L&I moves to restore workers’ overtime pay protections

After four decades of inaction, L&I releases “pre-draft” towards updated overtime rules that could restore protections to hundreds of thousands of salaried workers.


OLYMPIA (Oct. 9, 2018) — On Friday, the Washington State Department of Labor and Industries (L&I) released “pre-draft” rules, which could restore overtime protections to hundreds of thousands of salaried workers in Washington state who have been denied the extra pay they should get for the extra hours they work beyond 40 per week.

Under current overtime pay rules, employers can deny time-and-a-half pay for any worker in the state just by giving them a fancy job title and making them a salaried worker exempt from overtime. Under federal law, anyone who makes less than $23,660 per year cannot be declared “salaried” and exempted from overtime pay, but that threshold has not been adjusted for inflation since 1975, eroding access to overtime pay for millions of Americans since that time. As a result, workers in Washington state can legally be paid less than the minimum wage just by declaring them salaried and forcing them to work long hours.
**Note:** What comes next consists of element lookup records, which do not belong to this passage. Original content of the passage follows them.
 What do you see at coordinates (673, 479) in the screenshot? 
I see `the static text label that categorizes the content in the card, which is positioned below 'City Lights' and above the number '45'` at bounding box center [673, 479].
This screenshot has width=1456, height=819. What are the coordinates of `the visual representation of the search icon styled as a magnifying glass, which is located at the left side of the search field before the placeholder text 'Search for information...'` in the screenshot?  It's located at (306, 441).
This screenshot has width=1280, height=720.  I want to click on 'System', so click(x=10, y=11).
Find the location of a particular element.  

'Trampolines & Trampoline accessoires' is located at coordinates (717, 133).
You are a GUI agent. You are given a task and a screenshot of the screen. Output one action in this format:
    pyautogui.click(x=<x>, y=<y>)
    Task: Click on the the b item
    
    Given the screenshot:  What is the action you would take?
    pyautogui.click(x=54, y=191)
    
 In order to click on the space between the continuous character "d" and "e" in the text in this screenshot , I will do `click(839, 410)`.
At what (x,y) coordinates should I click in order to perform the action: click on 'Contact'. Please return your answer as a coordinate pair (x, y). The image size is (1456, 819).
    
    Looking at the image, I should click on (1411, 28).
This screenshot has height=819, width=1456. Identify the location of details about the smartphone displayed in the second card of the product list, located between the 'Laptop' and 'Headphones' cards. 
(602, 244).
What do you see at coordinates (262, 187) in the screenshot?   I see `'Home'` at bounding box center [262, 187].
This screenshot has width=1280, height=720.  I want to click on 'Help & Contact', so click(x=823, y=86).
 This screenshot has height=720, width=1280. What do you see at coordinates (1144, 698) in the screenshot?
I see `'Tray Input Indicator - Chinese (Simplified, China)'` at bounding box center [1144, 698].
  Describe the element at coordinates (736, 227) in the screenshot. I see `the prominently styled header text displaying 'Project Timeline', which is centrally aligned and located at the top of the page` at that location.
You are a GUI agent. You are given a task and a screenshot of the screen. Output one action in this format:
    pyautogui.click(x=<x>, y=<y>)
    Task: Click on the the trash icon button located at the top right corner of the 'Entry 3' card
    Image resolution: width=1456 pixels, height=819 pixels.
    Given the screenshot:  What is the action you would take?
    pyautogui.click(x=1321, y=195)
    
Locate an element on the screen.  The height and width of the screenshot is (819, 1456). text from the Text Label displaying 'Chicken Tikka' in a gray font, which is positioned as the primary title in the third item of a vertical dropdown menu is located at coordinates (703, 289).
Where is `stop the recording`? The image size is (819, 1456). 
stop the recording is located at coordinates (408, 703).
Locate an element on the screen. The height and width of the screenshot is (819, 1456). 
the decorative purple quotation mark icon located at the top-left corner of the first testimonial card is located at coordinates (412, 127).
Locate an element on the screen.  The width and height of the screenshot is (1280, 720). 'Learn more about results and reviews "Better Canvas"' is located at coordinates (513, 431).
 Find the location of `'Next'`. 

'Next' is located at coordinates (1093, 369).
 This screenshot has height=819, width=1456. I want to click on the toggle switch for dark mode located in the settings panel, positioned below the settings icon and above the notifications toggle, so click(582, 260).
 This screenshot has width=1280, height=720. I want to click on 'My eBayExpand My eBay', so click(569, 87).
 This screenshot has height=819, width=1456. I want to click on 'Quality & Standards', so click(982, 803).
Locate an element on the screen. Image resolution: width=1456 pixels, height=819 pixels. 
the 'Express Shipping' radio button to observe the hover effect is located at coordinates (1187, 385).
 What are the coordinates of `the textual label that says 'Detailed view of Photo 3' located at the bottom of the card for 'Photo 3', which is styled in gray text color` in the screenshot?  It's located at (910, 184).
That’s why many states have taken action to raise that overtime pay threshold below which all workers have access to overtime pay. But Washington state has yet to do so, until now.

L&I is proposing to raise the state overtime pay threshold and set it as a multiple of the minimum wage. That way it will increase along with the inflation-adjusted minimum wage and never again be allowed to fall so far out of date.

In its “pre-draft” proposal, L&I did not propose a specific threshold. Instead, the department offered a range of possibilities: between 1.5 and 3 times the state minimum wage, which works out to a range of about $37,500 to about $75,000 per year. Union organizations and their allies have called for the threshold to be raised to 2.5 to 3 times the minimum wage and strongly believe that it would be inappropriate to allow a worker paid just $37,500 to work effectively unlimited hours.

TAKE A STANDClick here to submit comments to L&I in support of raising the overtime pay exemption threshold to 2.5 to 3 times the state minimum wage. Feedback can also be submitted via email to

“Restoring overtime rights could improve the lives of hundreds of thousands of salaried workers, including front-line managers in food and retail; underpaid professionals in social work, research, and other fields; numerous office and clerical workers; more than a few journalists; and many others,” wrote the workers’ advocacy organization Working Washington in a release issued Friday after L&I’s announcement. “And that means more parents with more time for their children, more people with more time to pursue their passions, and more neighbors with more time for their communities.”

As recently as the mid-1970s, when the federal overtime pay rules were last updated, more than 60 percent of salaried workers received time-and-a-half pay when they worked extra hours beyond 40 per week. Now less than 10% do — and it’s not because people are working less. A Gallup poll finds that salaried workers are clocking an average of 49 hours a week — with some as many as 60 or more — and few are paid an extra dime for the extra hours they put in.

L&I’s pre-draft rule is the latest stage in a months-long rulemaking process, which has already included numerous rounds of stakeholder comment, a detailed data review, and more than 1,000 workers calling for action, including many who have shared their own personal experience about the impact of out-of-date overtime rules. Now L&I will hold public hearings on this pre-draft rule over the next two weeks, then accept additional written comment. The draft rule will be analyzed to measure its economic impact and additional feedback will be accepted before the rule is finalized. The department plans to complete the rule by the end of the year.